Scientific classification
- Kingdom: Plantae
- Clade: Embryophytes
- Clade: Tracheophytes
- Clade: Angiosperms
- Clade: Monocots
- Order: Asparagales
- Family: Orchidaceae
- Subfamily: Orchidoideae
- Tribe: Diurideae
- Genus: Thelymitra
- Species: T. lucida
- Binomial name: Thelymitra lucida Jeanes

= Thelymitra lucida =

- Genus: Thelymitra
- Species: lucida
- Authority: Jeanes

Species of orchid

Thelymitra lucida, commonly called glistening sun orchid, is a species of orchid that is endemic to south eastern Australia.
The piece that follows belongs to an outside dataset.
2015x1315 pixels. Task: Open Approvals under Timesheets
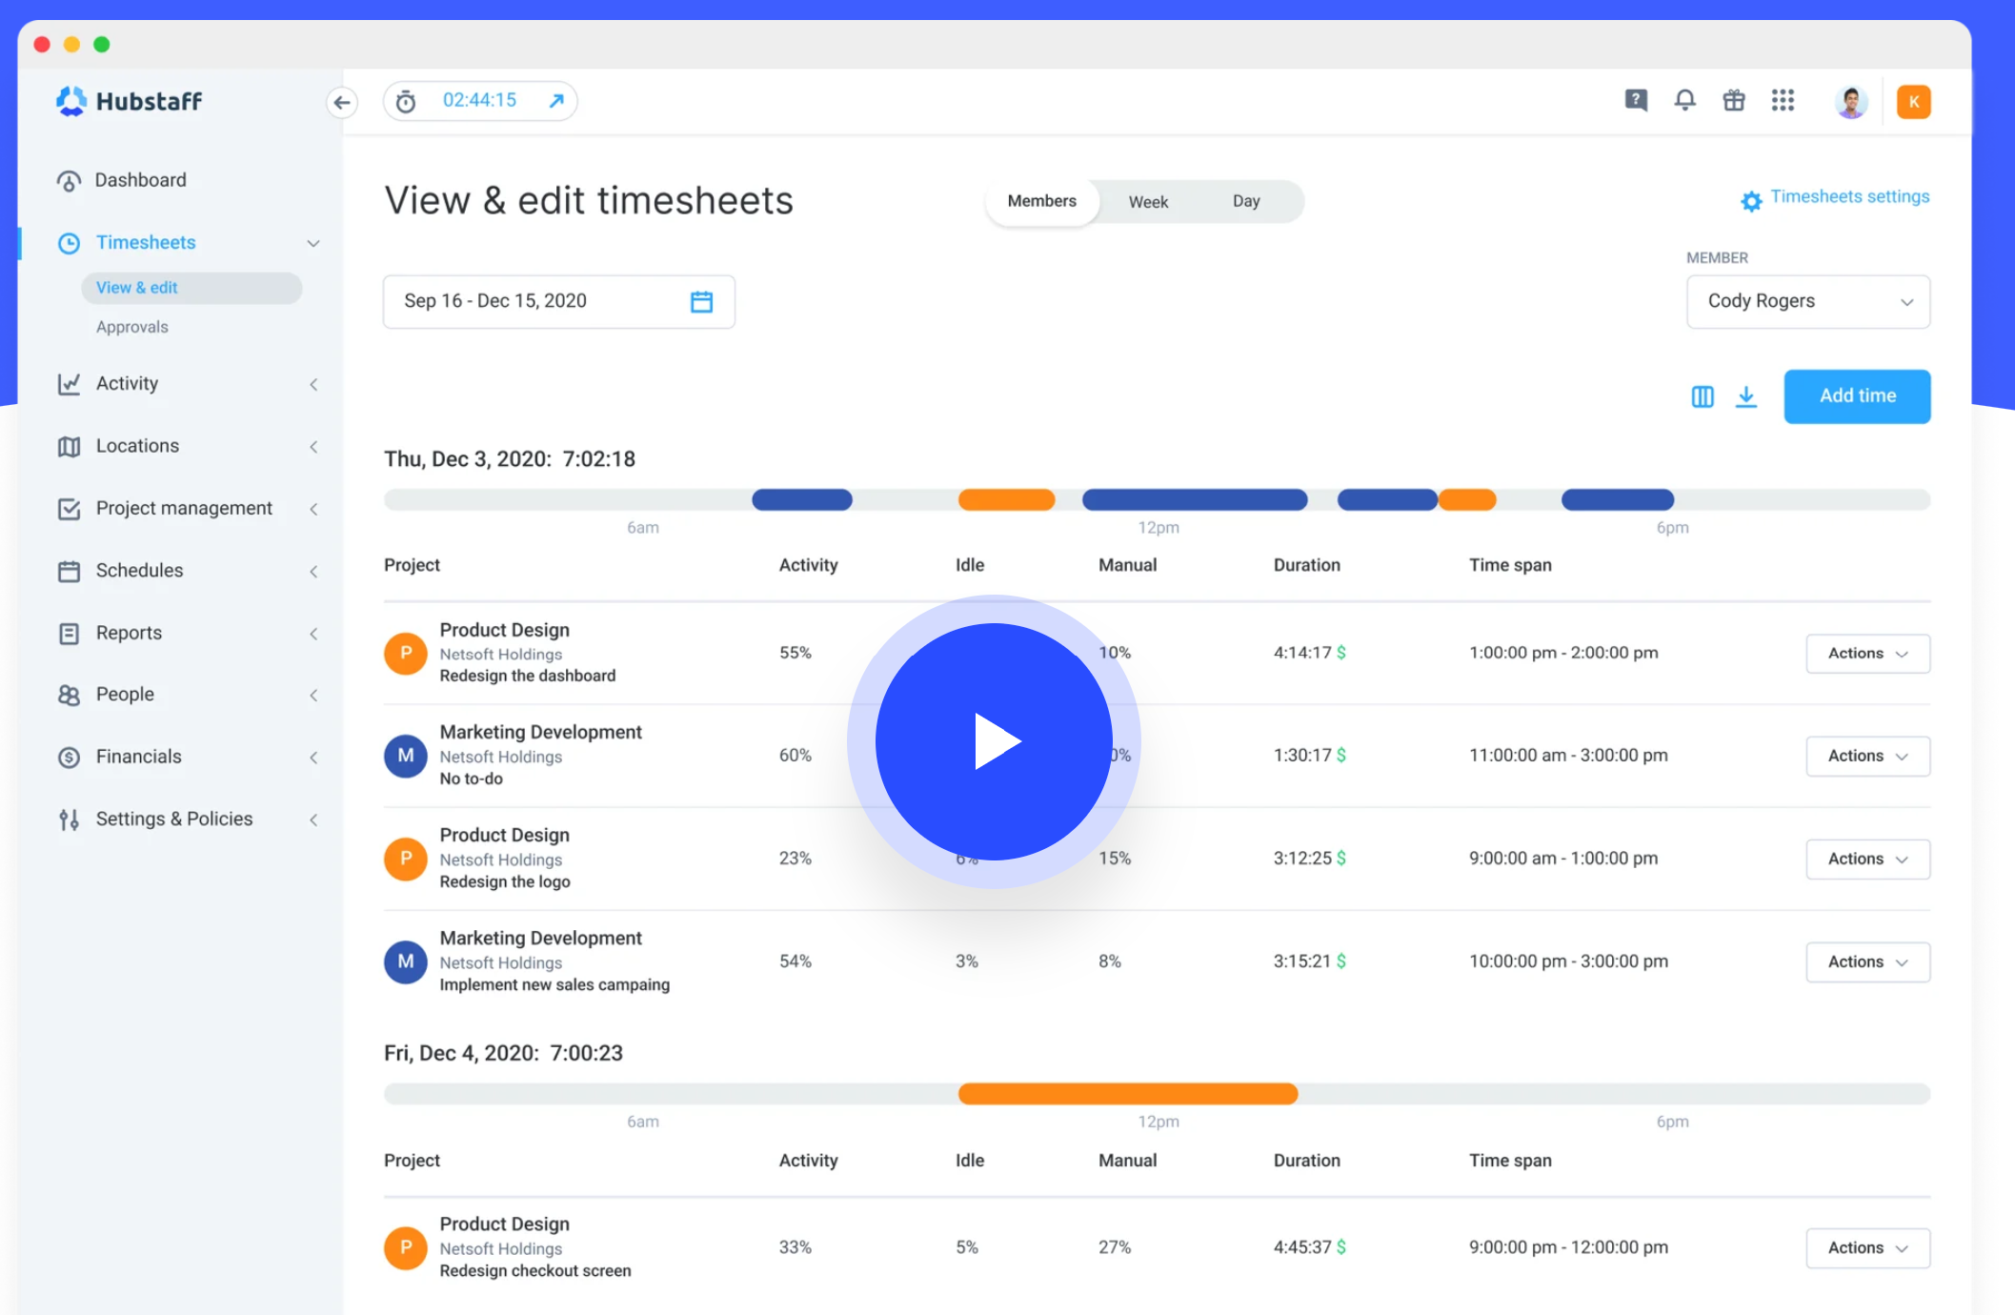[132, 327]
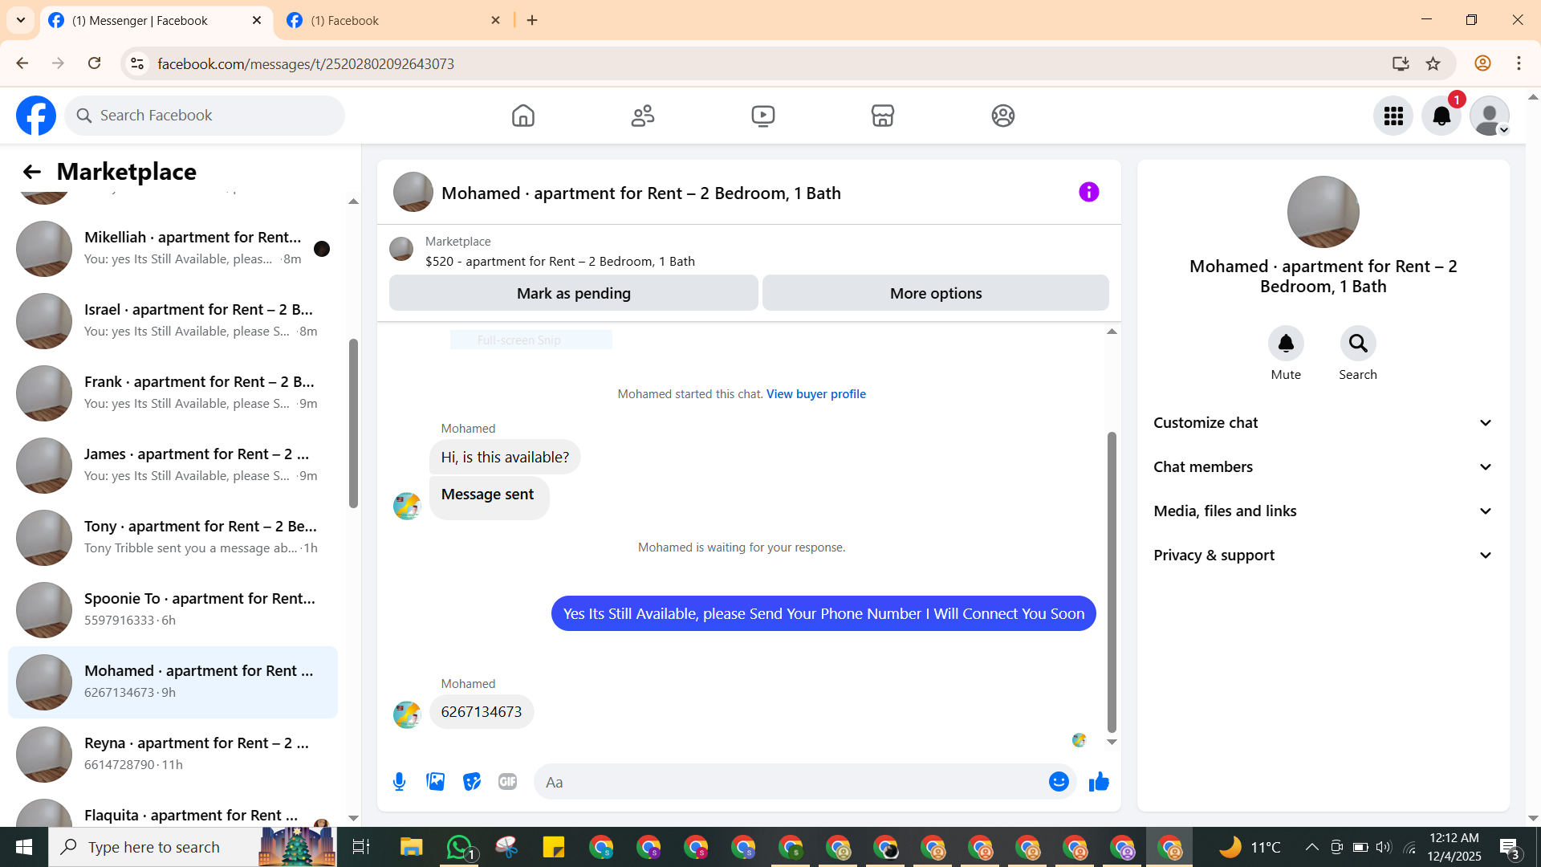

It has a single erect, fleshy leaf and up to seven dark blue flowers with the sepals a lighter blue than the petals.

==Description==
Thelymitra lucida is a tuberous, perennial herb with a single erect, dark green, fleshy, channelled, linear to lance-shaped leaf 200-350 mm long and 5-12 mm wide with a purplish base. Up to seven dark blue flowers 16-24 mm wide are arranged on a flowering stem 300-550 mm tall. The sepals and petals are 8-12 mm long and 4-7 mm wide with the petals a lighter blue. The column is blue or pinkish, 5-6 mm long and 2.5-3.5 mm wide. The lobe on the top of the anther is dark purplish black with a yellow tip and covered with a glistening secretion. It is also inflated, gently curved and deeply notched. The side lobes have toothbrush-like tufts of white, cream or yellow hairs. Flowering occurs in November and December but the flowers are self-pollinated and only open on hot days.

==Taxonomy and naming==
Thelymitra lucida was first formally described in 2004 by Jeff Jeanes. The description was published in Muelleria from a specimen collected near Durdidwarrah. The specific epithet (lucida) is a Latin word meaning "full of light", "clear" or "bright", referring to the glistening lobe on top of the column.

==Distribution and habitat==
Glistening sun orchid usually grows in or near swamps in the Grampians and Brisbane Ranges National Park of Victoria and south of Hobart in Tasmania.